É nesta soma, solar+eólica, que encontramos o resultado da hibridização. Mas há outras renováveis que podem ser combinadas, como a hídrica+eólica, por exemplo, desde que se consiga uma maximização da potência total instantânea entregue à rede elétrica. De acordo com as condições climatéricas e as possibilidades de uma região, é possível instalar e combinar as melhores renováveis para se retirar dali o melhor rendimento.
Assim é o conceito dos painéis fotovoltaicos no mar - em mares de água controlados, como lagos e albufeiras e não em mares abertos, sujeitos às intempéries dos oceanos -, que resultou na nova central fotovoltaica flutuante no Alto Rabagão ou em Alqueva. “Este vai ser um sistema com várias tecnologias diferentes de geração, em que o principal desafio é operá-las em conjunto e hibridizá-las”, destaca Miguel Marques. Ou seja, é um sistema que prevê a combinação de energia de várias fontes renováveis com a eletricidade de centrais convencionais.
Mas como? Através da integração de painéis solares no ecossistema do aproveitamento hidroelétrico do Alqueva, a que se junta uma unidade de armazenamento eletroquímico.

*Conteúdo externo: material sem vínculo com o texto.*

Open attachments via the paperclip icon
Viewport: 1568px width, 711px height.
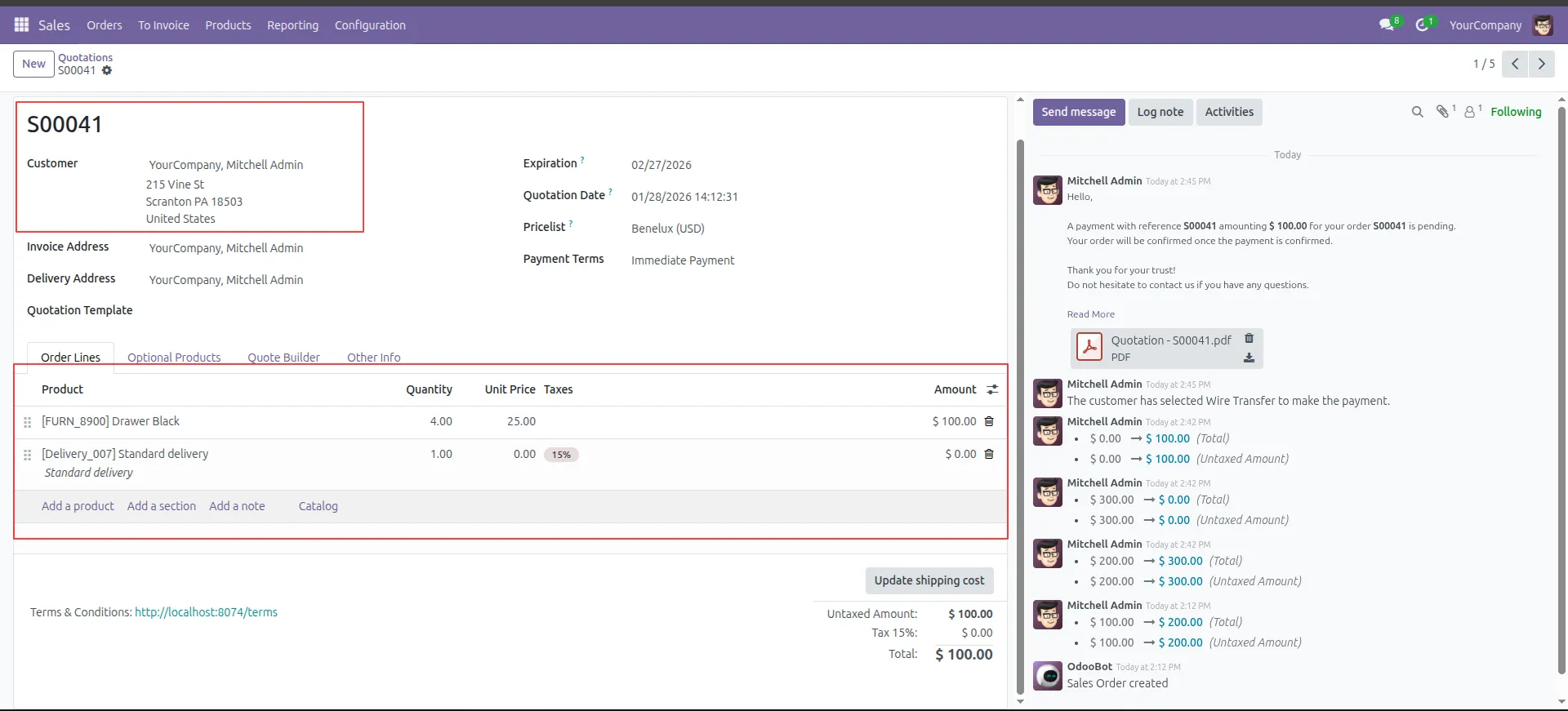[1443, 112]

A ideia é que este sistema opere como se fosse uma só central, maximizando a produção. “Todas estas unidades são descarbonizadas e aqui o objetivo é a otimização dos recursos, utilizando ao máximo a produção gerada pelos painéis fotovoltaicos, armazenando-a se for necessário, e utilizando ainda da melhor forma a água que está na albufeira para turbinar na central”, afirma o especialista do EDP NEW. Ou seja, o que fazer e como explorar as complementaridades na eólica - em que a velocidade do vento é superior à noite, ao passo que o solar fotovoltaico só produz durante o dia -, “é um trabalho que a EDP tem vindo a explorar”, reforça Miguel Marques.

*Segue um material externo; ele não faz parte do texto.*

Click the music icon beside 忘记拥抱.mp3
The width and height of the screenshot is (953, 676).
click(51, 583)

Nas centrais equipadas com máquinas reversíveis é ainda possível utilizar a energia excedentária através da bobagem. Ou seja, a energia que não seja utilizada pelos consumidores é aproveitada para mover as turbinas no sentido inverso e assim volta a encher as albufeira de água, que ficará armazenada até haver um novo aumento do consumo elétrico. Na Península Ibérica, a EDP já utiliza este recurso em mais de 40% das barragens.
A EDP e as renováveis
Neste campo, Portugal até é um dos países que consegue partir em vantagem, já que tem uma paleta de energias renováveis que outros não têm e, com isso, pode acelerar a eletrificação da economia. Mas há outras geografias bem posicionadas para conseguir esse fim. Também o Brasil, onde a EDPR opera desde 2009, se prepara para construir até 2023 mais oito complexos eólicos e solares, contando já com uma percentagem muito elevada de energias renováveis, em que se destaca a hídrica. Já os Estados Unidos, mercado que a EDPR começou a explorar em 2007, são o principal mercado em termos de capacidade instalada e produção de eólica, alinhado com o novo compromisso de Joe Biden. De resto, também em toda a Europa em que a EDPR está presente, como a Espanha, a França, a Bélgica, a Grécia, a Hungria, a Itália, a Polónia, a Roménia ou o Reino Unido, tem desenvolvido progressos assinaláveis a nível das renováveis. Importa ainda salientar que são os países europeus que melhor posicionados estão para atingir o objetivo da neutralidade carbónica, ocupando os lugares cimeiros no ranking dos países menos poluentes.